- WORK INSTRUCTION: The expected output is the line bearing "Click the Scoring rate info icon" followed by all remaining lines of the records, each restated word for word.

- THE RECORDS:
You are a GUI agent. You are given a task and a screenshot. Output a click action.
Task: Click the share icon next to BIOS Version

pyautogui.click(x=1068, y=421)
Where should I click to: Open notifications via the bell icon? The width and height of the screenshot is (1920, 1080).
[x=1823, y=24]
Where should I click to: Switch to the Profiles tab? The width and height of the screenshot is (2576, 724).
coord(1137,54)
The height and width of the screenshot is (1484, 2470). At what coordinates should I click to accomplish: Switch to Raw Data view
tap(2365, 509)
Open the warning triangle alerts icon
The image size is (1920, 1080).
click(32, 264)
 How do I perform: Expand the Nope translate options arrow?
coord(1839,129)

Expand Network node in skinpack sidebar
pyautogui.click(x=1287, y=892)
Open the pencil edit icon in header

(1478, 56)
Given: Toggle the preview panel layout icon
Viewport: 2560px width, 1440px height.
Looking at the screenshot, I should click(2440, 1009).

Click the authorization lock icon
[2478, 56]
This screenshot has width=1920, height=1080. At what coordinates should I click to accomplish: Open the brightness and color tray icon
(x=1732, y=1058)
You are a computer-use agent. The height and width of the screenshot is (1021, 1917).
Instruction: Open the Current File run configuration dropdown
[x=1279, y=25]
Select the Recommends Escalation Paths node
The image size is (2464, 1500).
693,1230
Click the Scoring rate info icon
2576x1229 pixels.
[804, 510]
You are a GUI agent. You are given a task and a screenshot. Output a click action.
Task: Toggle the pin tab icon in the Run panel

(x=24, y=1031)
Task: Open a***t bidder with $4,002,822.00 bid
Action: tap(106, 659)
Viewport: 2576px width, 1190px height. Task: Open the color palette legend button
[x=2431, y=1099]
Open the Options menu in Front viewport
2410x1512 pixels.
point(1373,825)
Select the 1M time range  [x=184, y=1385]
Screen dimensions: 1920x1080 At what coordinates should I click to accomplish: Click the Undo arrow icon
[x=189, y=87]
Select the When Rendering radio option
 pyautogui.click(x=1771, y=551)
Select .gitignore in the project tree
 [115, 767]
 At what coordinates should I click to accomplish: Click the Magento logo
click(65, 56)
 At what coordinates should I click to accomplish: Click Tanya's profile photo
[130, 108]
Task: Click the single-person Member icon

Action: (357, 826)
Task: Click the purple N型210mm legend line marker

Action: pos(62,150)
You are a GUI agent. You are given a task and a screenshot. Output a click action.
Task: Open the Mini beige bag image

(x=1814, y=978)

- ANSWER SECTION:
Click the Scoring rate info icon
2576x1229 pixels.
[804, 510]
You are a GUI agent. You are given a task and a screenshot. Output a click action.
Task: Toggle the pin tab icon in the Run panel

(x=24, y=1031)
Task: Open a***t bidder with $4,002,822.00 bid
Action: tap(106, 659)
Viewport: 2576px width, 1190px height. Task: Open the color palette legend button
[x=2431, y=1099]
Open the Options menu in Front viewport
2410x1512 pixels.
point(1373,825)
Select the 1M time range  [x=184, y=1385]
Screen dimensions: 1920x1080 At what coordinates should I click to accomplish: Click the Undo arrow icon
[x=189, y=87]
Select the When Rendering radio option
 pyautogui.click(x=1771, y=551)
Select .gitignore in the project tree
 [115, 767]
 At what coordinates should I click to accomplish: Click the Magento logo
click(65, 56)
 At what coordinates should I click to accomplish: Click Tanya's profile photo
[130, 108]
Task: Click the single-person Member icon

Action: (357, 826)
Task: Click the purple N型210mm legend line marker

Action: pos(62,150)
You are a GUI agent. You are given a task and a screenshot. Output a click action.
Task: Open the Mini beige bag image

(x=1814, y=978)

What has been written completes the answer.